**REQUIREMENT:** Swap "heading" for "title" in the stretch from the line containing "Task: Click the large New connector heading" through the line containing "Action: pyautogui.click(x=475, y=135)", changing nothing else. Return only those lines, without the pictures.

**MATERIAL SUPPLIED:**
◆ ◆ ◆ ◆ ◆ ◆ ◆
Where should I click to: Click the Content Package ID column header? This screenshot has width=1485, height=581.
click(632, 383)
◆ ◆ ◆ ◆ ◆ ◆ ◆
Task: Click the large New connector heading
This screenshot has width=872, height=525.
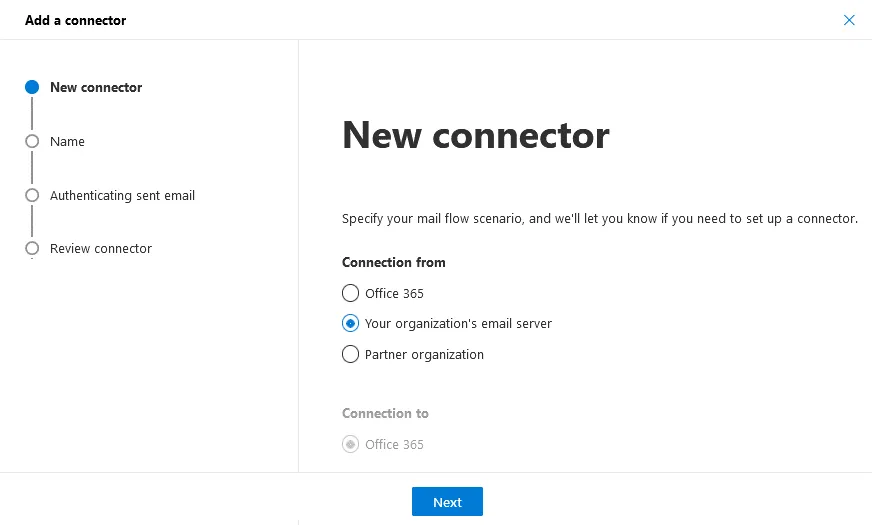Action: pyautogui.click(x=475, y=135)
◆ ◆ ◆ ◆ ◆ ◆ ◆
**ANSWER BELOW:**
Task: Click the large New connector title
This screenshot has width=872, height=525.
Action: pyautogui.click(x=475, y=135)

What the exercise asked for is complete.